Il workshop a IAB Forum si è concentrato sul ‘time-in-view’ e sul lavoro sui ‘valori aggiunti’ positivi
Andare oltre le impression e misurare l’impatto in base al tempo di durata delle view: è il concetto di time-in-view, già utilizzato da tempo in altri mercati e da publisher come il Financial Times che sta utilizzando il tempo come metrica cost-per-hour nell’advertising già dal 2015, e su cui Integral Ad Science ha aperto il dibattito con un workshop a IAB Forum.
Il panel ha coinvolto Pierluigi Cosco, Programmatic Group Director Publicis – PM Precision, Antonio Montesano, Head of Digital OMD, Domenico Pascuzzi, Marketing Director Italiaonline e Alberto Vivaldelli, Responsabile Digital UPA.
La società di analytics e misurazioni, che verifica 500 miliardi di impression ogni giorno e aiuta a costruire un ambiente ‘safe’ per l’advertising, già propone un report ‘Time-in-View’ con la misurazione del tempo durante il quale un’impression viene vista e nel corso del workshop ha mostrato quante altre possibilità si aprono per brand, agenzie e publisher.
Impatti positivi. Se fino a ora ci si è concentrati soprattutto sulla riduzione degli impatti negativi – dalle impression fraudolente alla brand safety – ora si può pensare di lavorare su ‘valori aggiunti’ positivi, con nuovi strumenti per misurare il performance lift, personalizzare la viewability e la sua ottimizzazione fino alla misurazione dell’esposizione dei consumatori, personalizzando ogni tipologia di obiettivo, hanno spiegato Elisa Lupo e Cecilia Vanoletti, rispettivamente Director Italy e Account Manager di IAS.
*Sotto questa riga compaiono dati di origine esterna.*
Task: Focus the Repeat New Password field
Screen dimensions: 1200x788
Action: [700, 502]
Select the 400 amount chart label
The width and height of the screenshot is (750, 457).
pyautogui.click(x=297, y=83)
Obiettivi che corrispondono a quelli che UPA ha ampiamente definito nel ‘Libro Bianco del Digitale’ e alla necessità dei brand di avere metriche con cui collegare media e performance, ha ricordato Vivaldelli, e più in generale rappresentano per tutta la industry un’opportunità per spostare l’attenzione verso il tema di una qualità di contesto e attenzione in grado di mettere ulteriormente in primo piano la brand relevance.
Un tema, quello del time-in-view, per le agenzie media si collega anche a quello dell’affinità, mettendo in evidenza come l’analisi della fruizione dei diversi cluster incrociata con l’affinità con il prodotto e l’impatto della creatività possa aprire la strada all’uso del web nel suo massimo potenziale.
Il concetto di time-in-view non dispiace neppure a un publisher come Italianonline: secondo Pascuzzi la sua dinamicità, contrapposta all’unidimensionalità ingegneristica della viewability, permetterebbe di catturare tanti aspetti differenti delle audience consentendo agli editori di creare nuovi prodotti basati sulla variabile ‘tempo’ e nuove opportunità di business.
Prima che il time-in-view diventi una nuova currency, però, ci vorrà del tempo, sarà necessario che tutta la industry prenda coscienza di essere un ecosistema interdipendente e ci vorrà un certo sforzo di ‘educational’ affinché i brand – ma anche tanti grandi publisher – considerino il time-in-view come un’opportunità e non un problema.